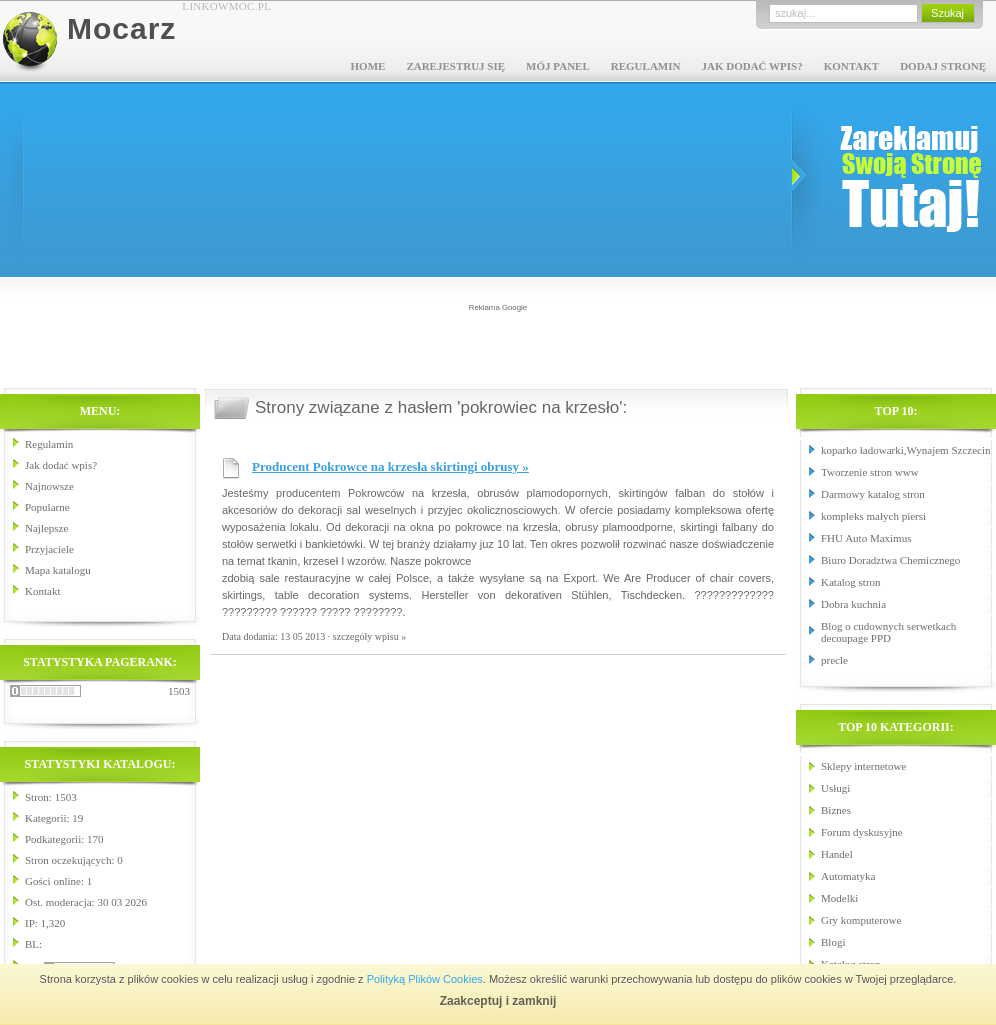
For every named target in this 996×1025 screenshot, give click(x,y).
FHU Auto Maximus (866, 538)
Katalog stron (851, 582)
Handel (837, 854)
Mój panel (558, 66)
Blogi (833, 942)
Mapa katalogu (58, 570)
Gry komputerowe (861, 920)
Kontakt (851, 66)
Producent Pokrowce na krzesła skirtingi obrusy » (390, 466)
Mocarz (121, 28)
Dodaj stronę (943, 66)
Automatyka (848, 876)
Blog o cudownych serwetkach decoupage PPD (888, 632)
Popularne (47, 507)
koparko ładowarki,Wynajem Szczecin (905, 450)
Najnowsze (49, 486)
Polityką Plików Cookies (425, 979)
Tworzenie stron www (870, 472)
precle (834, 660)
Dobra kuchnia (853, 604)
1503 (179, 691)
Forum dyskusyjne (862, 832)
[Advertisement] (498, 344)
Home (368, 66)
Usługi (835, 788)
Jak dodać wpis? (751, 66)
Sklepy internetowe (863, 766)
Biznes (836, 810)
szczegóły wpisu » (369, 636)
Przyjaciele (49, 549)
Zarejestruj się (455, 66)
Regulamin (646, 66)
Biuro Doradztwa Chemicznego (890, 560)
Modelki (839, 898)
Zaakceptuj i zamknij (498, 1001)
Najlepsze (46, 528)
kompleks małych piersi (873, 516)
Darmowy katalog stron (873, 494)
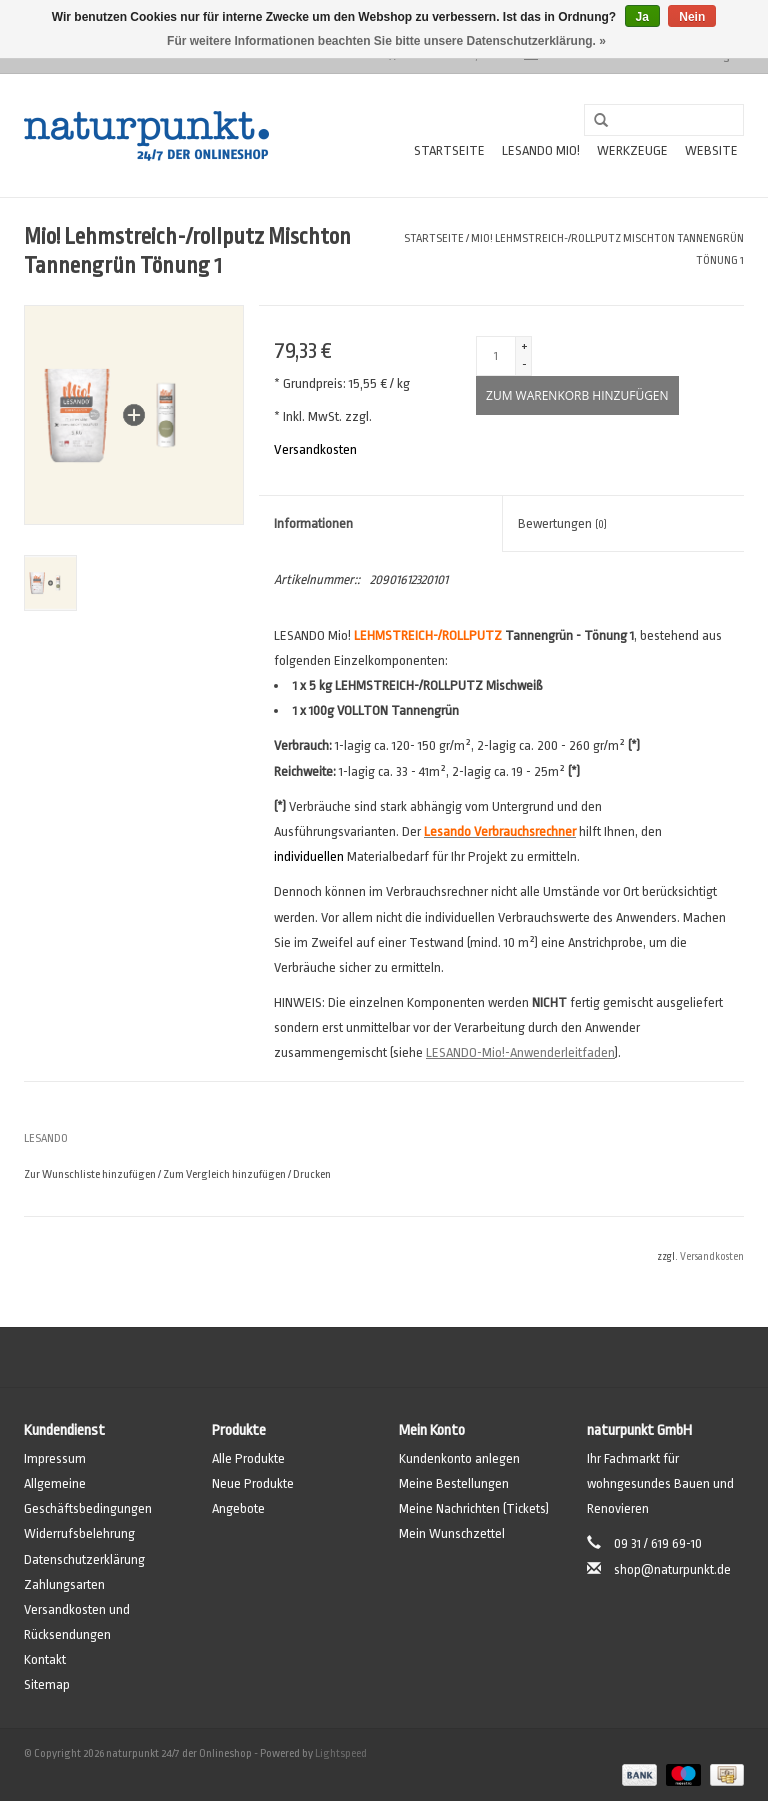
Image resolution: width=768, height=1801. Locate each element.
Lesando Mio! (541, 150)
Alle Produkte (248, 1458)
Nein (692, 17)
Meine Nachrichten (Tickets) (474, 1508)
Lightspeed (341, 1753)
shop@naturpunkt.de (672, 1569)
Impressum (55, 1458)
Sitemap (47, 1684)
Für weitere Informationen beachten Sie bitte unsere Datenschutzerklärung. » (386, 41)
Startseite (449, 150)
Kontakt (45, 1659)
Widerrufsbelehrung (79, 1533)
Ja (642, 17)
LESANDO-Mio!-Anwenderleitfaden (520, 1052)
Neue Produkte (253, 1483)
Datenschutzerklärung (84, 1559)
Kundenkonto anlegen (459, 1458)
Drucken (312, 1174)
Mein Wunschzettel (452, 1533)
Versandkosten (315, 449)
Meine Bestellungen (454, 1483)
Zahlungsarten (64, 1584)
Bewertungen (562, 523)
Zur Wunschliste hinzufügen (90, 1174)
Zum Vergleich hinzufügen (225, 1174)
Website (711, 150)
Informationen (313, 523)
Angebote (238, 1508)
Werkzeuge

### EXERCISE INSTRUCTIONS
Turn everything in the material from the line containing "Meine Nachrichten (Tickets) (474, 1508)" down to the line containing "Ja (642, 17)" into a Markdown table with the columns Row and Entry, numbering each line and skipping any blank ones.

### OUTPUT
| Row | Entry |
|---|---|
| 1 | Meine Nachrichten (Tickets) (474, 1508) |
| 2 | Lightspeed (341, 1753) |
| 3 | shop@naturpunkt.de (672, 1569) |
| 4 | Impressum (55, 1458) |
| 5 | Sitemap (47, 1684) |
| 6 | Für weitere Informationen beachten Sie bitte unsere Datenschutzerklärung. » (386, 41) |
| 7 | Startseite (449, 150) |
| 8 | Kontakt (45, 1659) |
| 9 | Widerrufsbelehrung (79, 1533) |
| 10 | Ja (642, 17) |